Advice on EdTech from experts in Higher Education
In this blog, we thought we would take a break from sharing our views on technology in education and ask expert practitioners what they think. We have reached out to those involved in leading the digital transformation of prestigious Higher Education institutions and asked what advice they would give someone managing a major EdTech project.
There were many learning points, but we have managed to distill the results into three top tips (well, this is a blog after all).
1. Projects need a clear pedagogical purpose
Sometimes all the great technology now available can be distracting, but all the experts we interviewed stressed that it is of secondary importance. Without a clear and unambiguous vision for how a project is going to improve or transform pedagogy, then it is doomed to fail.
Our experts stressed the importance of being absolutely clear about how we are going to improve current teaching or learning.
As Albert Añaños (Distance Learning Projects Director, IESE) put it, “we have to know what is the need that is not being solved today or the need that can be solved in a better way - this is so important.”
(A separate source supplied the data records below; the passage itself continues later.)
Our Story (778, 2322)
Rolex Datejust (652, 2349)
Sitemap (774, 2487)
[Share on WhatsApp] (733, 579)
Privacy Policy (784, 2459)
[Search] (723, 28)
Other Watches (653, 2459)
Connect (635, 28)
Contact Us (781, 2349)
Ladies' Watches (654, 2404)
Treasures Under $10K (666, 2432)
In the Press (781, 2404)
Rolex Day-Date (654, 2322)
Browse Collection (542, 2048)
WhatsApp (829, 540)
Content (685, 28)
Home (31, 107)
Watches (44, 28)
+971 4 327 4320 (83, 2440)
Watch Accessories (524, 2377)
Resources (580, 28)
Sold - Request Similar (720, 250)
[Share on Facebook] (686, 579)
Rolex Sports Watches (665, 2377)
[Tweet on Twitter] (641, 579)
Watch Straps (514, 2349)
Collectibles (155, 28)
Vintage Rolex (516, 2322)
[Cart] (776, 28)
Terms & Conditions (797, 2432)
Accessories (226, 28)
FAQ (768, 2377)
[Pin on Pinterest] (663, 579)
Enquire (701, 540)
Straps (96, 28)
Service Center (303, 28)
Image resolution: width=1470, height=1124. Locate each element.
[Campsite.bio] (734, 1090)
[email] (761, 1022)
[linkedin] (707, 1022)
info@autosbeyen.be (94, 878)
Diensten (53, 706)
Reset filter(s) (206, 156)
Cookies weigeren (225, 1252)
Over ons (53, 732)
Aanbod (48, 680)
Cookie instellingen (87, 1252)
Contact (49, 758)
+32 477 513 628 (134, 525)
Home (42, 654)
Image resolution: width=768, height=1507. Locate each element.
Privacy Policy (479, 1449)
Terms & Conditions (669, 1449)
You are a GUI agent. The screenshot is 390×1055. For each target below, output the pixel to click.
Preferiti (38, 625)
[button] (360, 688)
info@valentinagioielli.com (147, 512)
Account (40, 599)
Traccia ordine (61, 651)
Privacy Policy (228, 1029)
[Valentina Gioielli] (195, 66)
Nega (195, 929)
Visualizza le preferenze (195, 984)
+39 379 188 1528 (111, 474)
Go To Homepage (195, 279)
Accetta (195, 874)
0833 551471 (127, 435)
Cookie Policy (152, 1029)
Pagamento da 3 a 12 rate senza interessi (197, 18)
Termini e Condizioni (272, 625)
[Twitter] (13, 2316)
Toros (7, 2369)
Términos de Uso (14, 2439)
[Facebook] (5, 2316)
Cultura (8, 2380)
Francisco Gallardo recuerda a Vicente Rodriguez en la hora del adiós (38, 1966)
It’s not sufficient just to have a good reason. The purpose of a project has to be set out and communicated clearly and unequivocally if the project is to be successful.
2. Success requires total stakeholder engagement
Most project management guides talk about the importance of engaging others. What was clear in our interviews though, was that successful Higher Education projects depend on a broad and deep engagement with more stakeholders than you would expect with projects for other industries. As Giuseppe Auricchio (Executive Director of Innovative Learning at IESE) put it, “decree does not work in Business Schools”.
Having the Dean or Vice Chancellor’s endorsement is, of course, a major plus, but almost every stakeholder may need persuading of the merits of both the project and the proposed solution.
An evidence-based approach helps. “Academics need research to believe in a project”, according to Ine Windey, ITEC, KU Leuven. She recommends “recruiting ambassadors – enthusiasts within the relevant faculties” to join the project team to overcome reservations.
Established teaching methods have helped the world’s prestigious Universities and Business Schools build their reputations and educate many cohorts of students. Persuading academics and others to change their approach can be a tall order.
And it’s not just the academics. Ine Windey said, “often students are far more eager than educators to adopt new technology, but for a few departments, it is the faculty members who lead the way and the students who need to be convinced”.
There is no substitute for experience.
Duncan Peberdy (Senior Lead Digital Learning Spaces at Jisc) has found the best way of encouraging digital transformation in Higher Education is to “hit the road”. Duncan has organized technology roadshows for over 20 of the UK’s Universities in the last three years. Creating “pop-up” digital teaching spaces that highlight how the latest technology and specialist furniture can transform teaching and learning wherever he goes.
Leaving the technology in place for typically a month, educators in each establishment (and their many visitors), experiment and work out for themselves how they could change the way they work using the latest EdTech available.
Having a setting for people to gather has additional benefits. Duncan encourages Universities to arrange a meeting of their Senior Leadership Team in the learning space while it’s on campus. Having the Vice-Chancellor, the Bursar, and others in the learning space can dramatically shorten the decision-making process.
One of the UK Universities he works with said “bringing us all together to experience the roadshow in the same location for a single meeting has probably driven our project forward by 2-3 years”.
This quote leads us to another important point.
Convincing others takes time.
Projects can move quickly at times, of course, but only when everyone is aligned. Small steps towards a clear vision make progress more certain. Taking full advantage to learn from both successes and failures on the way.
Giuseppe Auricchio summed this up nicely:
“Through experimentation over time, sometimes literally one faculty member by one faculty member, we deliver a solution to a need. They try it once, twice or three times. It becomes a pilot, and after a pilot, we scale across the whole organization. It’s a slow process, but the only one that really works”.
3. You need intuitive solutions and the right partners to deliver them
Our experts agree – there is simply no scope for technological solutions that need to be explained to staff or students. According to Albert Añaños, the time available for training is a “few minutes not hours” and “both professors and participants need to feel instantly comfortable with the technology”. This has to be considered at the very start of a project and dealt with in depth at the design stage.
There are so many demands on the time of both educators and learners, neither are willing to commit hours to learning how to use complex solutions. Nor should they.
Another point came out loud and clear from our interviews. Our experts are knowledgeable and proficient users of technology, but education is their business and their primary focus. They select the optimum solutions for their specific challenges and rely heavily on their partners to deliver and implement the right technology. This makes a selection of the right systems integrator critical for success. Experienced, knowledgeable, reliable, and trustworthy partners are just as important as the technology itself.
Those are the three top tips we gathered from interviews.
Summarizing many years of incredible achievement into “top tips” is difficult, so our apologies to our experts for the “advice we left behind”. We find our continued conversation with experts in Business Schools, Universities and Corporate Learning Departments essential and very rewarding. We hope you find these top tips useful too.